2 Refocalizar a Igreja ensimesmada. Segundo Austen, a Igreja tem-se enrijecido ao invés de reformar-se. A Igreja investiu numa resistência e defesa diante do mundo e ao mundo após o Vaticano II. O que o Papa Francisco tem insistido é justamente o contrário, isto é, o de ser a Igreja sempre mais uma presença, uma proximidade e não o fechamento em si mesma, uma Igreja enlameada e não protegida na sacristia. No agir da Igreja que sai de si mesma, ela possibilita propor a misericórdia de Deus a partir de suas próprias misérias e isto já seria o inicio da conversão pastoral. A conversão da Igreja se identifica à conversão pessoal. Uma Igreja que é capaz de reconhecer as suas próprias chagas é capaz de também compreender as chagas das pessoas e assim não se coloca no centro, mas o Cristo mesmo, o encontro com sua misericórdia. Quando a Igreja não põe o Cristo no centro, ela fica doente, empobrecida, sem vida, sem luz, mas, ao fazer o contrário, ela se põe numa perspectiva missionária. Nesta perspectiva, é preciso liberar a Igreja da sua auto-referencialidade. Enquanto a Igreja está ensimesmada, o povo de Deus está na busca de Deus.

3 Evangelizar através da misericórdia e das bem – aventuranças: a proposta que Francisco faz à Igreja, é a de uma evangelização não de uma forma sofisticada, pragmática, programática, complexa, mas , de forma simples oferecendo e despertando a todos para a oportunidade de um encontro com a misericórdia, com a graça de Deus. A Igreja mesma não só deve levar as pessoas ao encontro com a graça de Deus, mas ela mesma deve estar aberta à graça. Numa sociedade líquida é preciso a ajuda da graça. Existe aqui uma atenção e uma proposta a cada indivíduo a abrir-se e experimentar a graça de Deus. Ao evangelizar o mundo de hoje, não se pode deixar de oferecer a mesma experiência. Neste horizonte, Francisco sempre lembra o que Deus fez e faz em nossas vidas, em cada um de nós através de seus dons, da sua misericórdia e os efeitos da sua graça.

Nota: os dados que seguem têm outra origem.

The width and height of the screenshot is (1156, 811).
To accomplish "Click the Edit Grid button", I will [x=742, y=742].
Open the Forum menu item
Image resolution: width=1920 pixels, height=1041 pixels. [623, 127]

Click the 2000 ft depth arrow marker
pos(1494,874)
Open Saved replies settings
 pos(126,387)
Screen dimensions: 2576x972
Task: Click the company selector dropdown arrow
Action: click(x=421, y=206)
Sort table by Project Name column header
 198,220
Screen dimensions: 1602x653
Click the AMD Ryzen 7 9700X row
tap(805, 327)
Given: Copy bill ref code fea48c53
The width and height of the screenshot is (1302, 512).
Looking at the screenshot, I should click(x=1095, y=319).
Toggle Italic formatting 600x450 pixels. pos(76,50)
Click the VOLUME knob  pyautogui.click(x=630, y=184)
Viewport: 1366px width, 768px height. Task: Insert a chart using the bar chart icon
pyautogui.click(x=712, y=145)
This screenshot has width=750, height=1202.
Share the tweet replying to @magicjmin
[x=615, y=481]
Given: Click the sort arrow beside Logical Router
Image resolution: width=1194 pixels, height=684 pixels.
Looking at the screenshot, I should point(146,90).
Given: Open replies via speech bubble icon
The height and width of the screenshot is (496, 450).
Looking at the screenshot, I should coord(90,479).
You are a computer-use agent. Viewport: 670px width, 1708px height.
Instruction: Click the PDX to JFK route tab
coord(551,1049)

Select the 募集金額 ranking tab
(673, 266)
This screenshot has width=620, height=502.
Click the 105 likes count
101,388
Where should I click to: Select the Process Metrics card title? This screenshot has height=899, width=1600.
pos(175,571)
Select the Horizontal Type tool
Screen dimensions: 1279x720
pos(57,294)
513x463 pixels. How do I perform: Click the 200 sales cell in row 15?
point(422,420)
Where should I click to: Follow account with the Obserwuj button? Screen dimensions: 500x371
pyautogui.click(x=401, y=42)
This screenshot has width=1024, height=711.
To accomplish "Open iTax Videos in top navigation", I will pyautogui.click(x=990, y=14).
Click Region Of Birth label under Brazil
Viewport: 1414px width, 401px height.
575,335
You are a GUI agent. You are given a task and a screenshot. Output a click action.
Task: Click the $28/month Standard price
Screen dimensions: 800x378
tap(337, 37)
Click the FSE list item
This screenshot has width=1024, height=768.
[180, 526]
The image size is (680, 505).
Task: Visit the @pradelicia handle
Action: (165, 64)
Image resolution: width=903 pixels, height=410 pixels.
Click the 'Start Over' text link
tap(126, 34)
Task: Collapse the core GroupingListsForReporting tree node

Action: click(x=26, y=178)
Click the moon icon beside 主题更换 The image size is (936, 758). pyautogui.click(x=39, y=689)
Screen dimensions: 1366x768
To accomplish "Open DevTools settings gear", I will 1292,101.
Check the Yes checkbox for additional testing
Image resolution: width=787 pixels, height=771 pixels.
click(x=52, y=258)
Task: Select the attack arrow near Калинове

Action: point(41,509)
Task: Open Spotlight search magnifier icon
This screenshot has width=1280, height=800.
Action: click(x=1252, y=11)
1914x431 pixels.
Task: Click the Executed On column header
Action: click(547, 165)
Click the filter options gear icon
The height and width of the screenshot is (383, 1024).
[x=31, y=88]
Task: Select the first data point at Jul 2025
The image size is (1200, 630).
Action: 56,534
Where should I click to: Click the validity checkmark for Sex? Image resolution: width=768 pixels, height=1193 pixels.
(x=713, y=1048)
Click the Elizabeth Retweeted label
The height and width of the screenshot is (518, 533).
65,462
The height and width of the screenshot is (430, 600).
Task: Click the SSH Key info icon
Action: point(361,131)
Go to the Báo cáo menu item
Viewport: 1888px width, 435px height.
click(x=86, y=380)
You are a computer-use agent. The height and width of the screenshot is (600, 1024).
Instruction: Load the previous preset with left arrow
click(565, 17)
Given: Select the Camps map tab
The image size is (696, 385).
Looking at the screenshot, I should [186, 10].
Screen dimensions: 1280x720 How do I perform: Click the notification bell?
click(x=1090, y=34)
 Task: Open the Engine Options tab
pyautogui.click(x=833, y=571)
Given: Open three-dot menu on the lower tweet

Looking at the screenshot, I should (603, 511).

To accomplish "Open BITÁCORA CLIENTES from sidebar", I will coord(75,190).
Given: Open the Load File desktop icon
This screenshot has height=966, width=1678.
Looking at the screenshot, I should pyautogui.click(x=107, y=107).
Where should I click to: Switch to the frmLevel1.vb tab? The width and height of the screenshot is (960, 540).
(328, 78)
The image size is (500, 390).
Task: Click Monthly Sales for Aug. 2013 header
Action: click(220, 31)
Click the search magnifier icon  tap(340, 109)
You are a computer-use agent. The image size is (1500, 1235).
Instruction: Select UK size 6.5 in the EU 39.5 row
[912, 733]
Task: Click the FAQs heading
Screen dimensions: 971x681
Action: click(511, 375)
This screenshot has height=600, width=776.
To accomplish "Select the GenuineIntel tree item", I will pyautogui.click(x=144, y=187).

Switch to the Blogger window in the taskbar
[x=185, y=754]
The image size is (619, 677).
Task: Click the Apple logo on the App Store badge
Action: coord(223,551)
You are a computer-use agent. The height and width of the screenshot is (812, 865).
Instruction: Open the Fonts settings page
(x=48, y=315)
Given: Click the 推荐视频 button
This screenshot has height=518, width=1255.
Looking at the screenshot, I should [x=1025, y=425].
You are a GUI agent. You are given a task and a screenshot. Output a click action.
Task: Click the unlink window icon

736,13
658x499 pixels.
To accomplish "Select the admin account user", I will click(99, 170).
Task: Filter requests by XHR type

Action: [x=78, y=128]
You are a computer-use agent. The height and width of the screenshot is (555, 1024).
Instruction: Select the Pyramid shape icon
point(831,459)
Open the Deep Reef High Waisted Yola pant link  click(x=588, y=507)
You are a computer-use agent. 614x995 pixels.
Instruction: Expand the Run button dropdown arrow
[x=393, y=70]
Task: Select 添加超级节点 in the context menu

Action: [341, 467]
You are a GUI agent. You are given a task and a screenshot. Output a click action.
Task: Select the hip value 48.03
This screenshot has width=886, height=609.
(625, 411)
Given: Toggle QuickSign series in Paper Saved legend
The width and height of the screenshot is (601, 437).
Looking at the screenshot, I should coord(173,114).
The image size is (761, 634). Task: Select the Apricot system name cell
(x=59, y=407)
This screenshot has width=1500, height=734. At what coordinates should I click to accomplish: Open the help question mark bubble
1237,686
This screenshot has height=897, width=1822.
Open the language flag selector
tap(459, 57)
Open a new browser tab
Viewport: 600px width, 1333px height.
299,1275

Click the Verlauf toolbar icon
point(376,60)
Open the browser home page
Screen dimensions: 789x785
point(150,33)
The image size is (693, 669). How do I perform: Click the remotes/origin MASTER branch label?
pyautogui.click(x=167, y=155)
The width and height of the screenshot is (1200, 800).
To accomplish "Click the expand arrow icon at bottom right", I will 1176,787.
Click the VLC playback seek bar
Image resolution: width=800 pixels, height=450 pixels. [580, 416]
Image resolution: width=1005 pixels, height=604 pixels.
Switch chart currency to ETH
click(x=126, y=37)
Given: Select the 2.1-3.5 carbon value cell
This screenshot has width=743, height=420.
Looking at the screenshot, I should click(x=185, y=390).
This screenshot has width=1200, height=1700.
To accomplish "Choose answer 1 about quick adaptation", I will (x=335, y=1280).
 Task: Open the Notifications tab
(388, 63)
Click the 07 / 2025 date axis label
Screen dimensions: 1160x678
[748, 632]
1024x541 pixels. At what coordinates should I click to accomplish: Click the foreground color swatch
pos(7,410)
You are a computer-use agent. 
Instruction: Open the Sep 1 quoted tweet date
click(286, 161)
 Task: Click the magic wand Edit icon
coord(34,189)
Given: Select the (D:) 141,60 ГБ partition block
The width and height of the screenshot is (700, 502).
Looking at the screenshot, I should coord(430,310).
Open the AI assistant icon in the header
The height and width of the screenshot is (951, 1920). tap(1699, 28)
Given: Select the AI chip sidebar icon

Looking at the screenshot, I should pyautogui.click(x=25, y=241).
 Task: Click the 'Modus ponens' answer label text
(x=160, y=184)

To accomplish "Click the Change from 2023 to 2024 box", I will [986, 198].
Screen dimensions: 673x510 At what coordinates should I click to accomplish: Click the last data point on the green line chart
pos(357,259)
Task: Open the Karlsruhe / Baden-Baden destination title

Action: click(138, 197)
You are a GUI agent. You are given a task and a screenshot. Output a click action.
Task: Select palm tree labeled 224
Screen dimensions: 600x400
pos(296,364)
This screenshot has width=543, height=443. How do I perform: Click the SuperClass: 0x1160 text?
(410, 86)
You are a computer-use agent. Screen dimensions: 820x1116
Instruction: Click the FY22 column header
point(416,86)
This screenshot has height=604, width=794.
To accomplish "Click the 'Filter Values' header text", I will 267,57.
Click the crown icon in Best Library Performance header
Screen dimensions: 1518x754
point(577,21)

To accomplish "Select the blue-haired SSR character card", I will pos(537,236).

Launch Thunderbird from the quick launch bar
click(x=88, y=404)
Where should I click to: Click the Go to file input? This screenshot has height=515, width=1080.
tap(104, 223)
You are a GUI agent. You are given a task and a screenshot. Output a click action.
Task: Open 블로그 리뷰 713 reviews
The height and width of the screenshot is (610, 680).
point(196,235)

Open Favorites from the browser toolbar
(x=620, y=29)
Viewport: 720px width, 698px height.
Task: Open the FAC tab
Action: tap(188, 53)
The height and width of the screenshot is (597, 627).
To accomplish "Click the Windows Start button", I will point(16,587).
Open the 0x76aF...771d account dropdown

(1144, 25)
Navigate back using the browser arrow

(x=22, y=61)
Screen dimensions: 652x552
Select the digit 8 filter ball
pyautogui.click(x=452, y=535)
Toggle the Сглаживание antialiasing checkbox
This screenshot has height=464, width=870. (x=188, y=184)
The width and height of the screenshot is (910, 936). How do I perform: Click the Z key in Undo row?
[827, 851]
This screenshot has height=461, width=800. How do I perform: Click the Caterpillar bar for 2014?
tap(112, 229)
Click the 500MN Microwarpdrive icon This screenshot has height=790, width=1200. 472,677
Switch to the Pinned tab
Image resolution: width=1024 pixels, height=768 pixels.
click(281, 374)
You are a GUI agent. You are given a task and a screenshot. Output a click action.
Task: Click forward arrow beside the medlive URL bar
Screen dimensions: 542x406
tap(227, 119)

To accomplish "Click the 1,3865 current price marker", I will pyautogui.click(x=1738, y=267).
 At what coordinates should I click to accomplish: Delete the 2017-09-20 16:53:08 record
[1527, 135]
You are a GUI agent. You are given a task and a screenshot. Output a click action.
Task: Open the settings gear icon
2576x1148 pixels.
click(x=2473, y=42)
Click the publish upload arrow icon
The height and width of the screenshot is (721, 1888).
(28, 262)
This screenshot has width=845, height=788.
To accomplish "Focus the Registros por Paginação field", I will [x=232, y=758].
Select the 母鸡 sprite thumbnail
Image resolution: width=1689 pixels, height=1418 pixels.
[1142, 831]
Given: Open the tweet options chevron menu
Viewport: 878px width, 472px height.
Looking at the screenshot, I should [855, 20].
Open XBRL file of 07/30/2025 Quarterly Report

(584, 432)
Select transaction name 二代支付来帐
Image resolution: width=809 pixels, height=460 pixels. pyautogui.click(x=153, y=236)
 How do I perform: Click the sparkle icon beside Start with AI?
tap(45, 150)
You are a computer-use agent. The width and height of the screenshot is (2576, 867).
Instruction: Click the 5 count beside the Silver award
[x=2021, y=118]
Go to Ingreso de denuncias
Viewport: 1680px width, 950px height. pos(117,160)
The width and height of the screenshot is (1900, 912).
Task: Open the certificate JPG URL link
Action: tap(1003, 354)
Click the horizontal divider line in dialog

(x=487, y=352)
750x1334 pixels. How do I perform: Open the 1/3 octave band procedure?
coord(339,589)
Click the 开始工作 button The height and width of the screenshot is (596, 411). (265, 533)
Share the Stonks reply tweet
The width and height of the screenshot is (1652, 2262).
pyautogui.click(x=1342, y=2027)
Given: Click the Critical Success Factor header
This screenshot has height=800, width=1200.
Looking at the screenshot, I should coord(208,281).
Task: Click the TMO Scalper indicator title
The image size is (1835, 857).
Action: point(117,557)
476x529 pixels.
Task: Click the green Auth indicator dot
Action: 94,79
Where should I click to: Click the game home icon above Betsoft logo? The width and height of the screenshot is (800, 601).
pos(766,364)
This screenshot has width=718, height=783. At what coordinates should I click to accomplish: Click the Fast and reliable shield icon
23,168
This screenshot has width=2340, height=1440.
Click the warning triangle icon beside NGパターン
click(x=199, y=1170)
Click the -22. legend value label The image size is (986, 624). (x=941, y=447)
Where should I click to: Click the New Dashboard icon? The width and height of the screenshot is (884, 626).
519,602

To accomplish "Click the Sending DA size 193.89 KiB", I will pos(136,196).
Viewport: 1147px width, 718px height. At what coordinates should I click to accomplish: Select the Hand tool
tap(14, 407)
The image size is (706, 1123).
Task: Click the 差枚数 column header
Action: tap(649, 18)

Concluindo, na Amoris Laetitia, Evangelli Gaudium e Gaudete Exsultate, o Papa Francisco deixa claro que falta algo e que é preciso recuperar na evangelização: a alegria. Esta brota da consciência de que o que nos salva é Deus, sua graça que busca alcançar a todos.  Dai, a Igreja mesma precisa ser a primeira a mudar sua linguagem, sua consciência. O fracasso é quando se põe a esperança em nós mesmos, nos nossos esquemas e não na graça de Deus. A Boa Nova que muda o mundo é a paciência, a alegria e o anúncio do amor de Cristo, de sua graça. Isto motiva os discípulos a não se esconderem em suas cavernas e esquemas, mas na alegria de anunciar e ser no mundo uma presença da graça de Deus. Francisco tem feito de Aparecida a referência para a Igreja universal. Assim, a opção de Francisco é a de colocar o encontro com Cristo no centro e a partir da Graça, a Igreja ser presença e sinal do amor de Deus. A opção de Francisco é pela consolação, pela alegria e não pela desolação.